## Exercise objective
Extract and repeat verbatim the stretch of items from the line that contains "Click the red" through the line that contains "coord(544,244)", and nothing else.

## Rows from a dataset

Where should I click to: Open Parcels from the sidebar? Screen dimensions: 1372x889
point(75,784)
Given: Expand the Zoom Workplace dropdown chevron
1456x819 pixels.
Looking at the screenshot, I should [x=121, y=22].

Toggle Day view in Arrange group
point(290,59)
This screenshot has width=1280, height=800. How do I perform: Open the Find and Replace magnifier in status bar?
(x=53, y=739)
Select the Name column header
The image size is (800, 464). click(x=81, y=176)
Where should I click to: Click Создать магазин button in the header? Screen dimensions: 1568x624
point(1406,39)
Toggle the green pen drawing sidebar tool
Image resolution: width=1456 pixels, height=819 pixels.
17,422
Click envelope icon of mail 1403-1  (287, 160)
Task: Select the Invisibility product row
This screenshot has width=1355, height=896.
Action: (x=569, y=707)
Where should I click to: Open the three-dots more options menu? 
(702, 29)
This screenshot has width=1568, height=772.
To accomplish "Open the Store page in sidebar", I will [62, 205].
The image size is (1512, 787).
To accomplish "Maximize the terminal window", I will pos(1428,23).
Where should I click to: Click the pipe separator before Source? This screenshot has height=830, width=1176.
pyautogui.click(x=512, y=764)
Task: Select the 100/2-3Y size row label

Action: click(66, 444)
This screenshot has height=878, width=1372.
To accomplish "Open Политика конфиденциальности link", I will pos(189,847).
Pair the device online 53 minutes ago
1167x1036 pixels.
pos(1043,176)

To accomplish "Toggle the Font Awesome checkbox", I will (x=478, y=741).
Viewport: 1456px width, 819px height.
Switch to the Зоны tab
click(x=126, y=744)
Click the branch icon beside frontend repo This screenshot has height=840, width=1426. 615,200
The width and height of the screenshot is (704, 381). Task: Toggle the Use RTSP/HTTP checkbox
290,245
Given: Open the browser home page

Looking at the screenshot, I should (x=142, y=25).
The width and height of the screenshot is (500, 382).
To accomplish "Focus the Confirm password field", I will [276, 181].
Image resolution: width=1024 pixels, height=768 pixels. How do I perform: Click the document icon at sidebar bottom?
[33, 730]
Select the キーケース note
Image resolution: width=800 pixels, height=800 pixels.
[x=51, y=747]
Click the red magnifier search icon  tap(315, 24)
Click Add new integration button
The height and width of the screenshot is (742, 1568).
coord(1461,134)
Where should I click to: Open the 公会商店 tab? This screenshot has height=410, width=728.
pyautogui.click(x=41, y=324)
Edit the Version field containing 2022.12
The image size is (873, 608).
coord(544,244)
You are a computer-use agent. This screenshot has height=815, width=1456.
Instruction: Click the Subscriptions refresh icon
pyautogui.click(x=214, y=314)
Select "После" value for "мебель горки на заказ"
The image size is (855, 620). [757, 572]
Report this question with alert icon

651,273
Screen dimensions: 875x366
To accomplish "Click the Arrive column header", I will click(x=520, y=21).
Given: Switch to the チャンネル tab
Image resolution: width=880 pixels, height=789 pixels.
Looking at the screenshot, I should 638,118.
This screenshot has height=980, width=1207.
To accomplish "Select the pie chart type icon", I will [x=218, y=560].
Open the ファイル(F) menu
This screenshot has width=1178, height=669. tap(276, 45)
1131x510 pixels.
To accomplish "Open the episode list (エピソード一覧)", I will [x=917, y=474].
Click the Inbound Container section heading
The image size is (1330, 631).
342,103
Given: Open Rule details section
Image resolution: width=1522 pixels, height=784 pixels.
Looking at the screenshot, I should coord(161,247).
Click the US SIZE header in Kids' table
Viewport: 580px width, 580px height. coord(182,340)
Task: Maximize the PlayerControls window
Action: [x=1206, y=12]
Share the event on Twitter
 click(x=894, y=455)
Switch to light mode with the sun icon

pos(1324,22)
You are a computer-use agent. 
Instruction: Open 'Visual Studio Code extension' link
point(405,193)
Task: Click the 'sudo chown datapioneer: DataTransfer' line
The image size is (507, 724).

## Answer in full
Click the red magnifier search icon  tap(315, 24)
Click Add new integration button
The height and width of the screenshot is (742, 1568).
coord(1461,134)
Where should I click to: Open the 公会商店 tab? This screenshot has height=410, width=728.
pyautogui.click(x=41, y=324)
Edit the Version field containing 2022.12
The image size is (873, 608).
coord(544,244)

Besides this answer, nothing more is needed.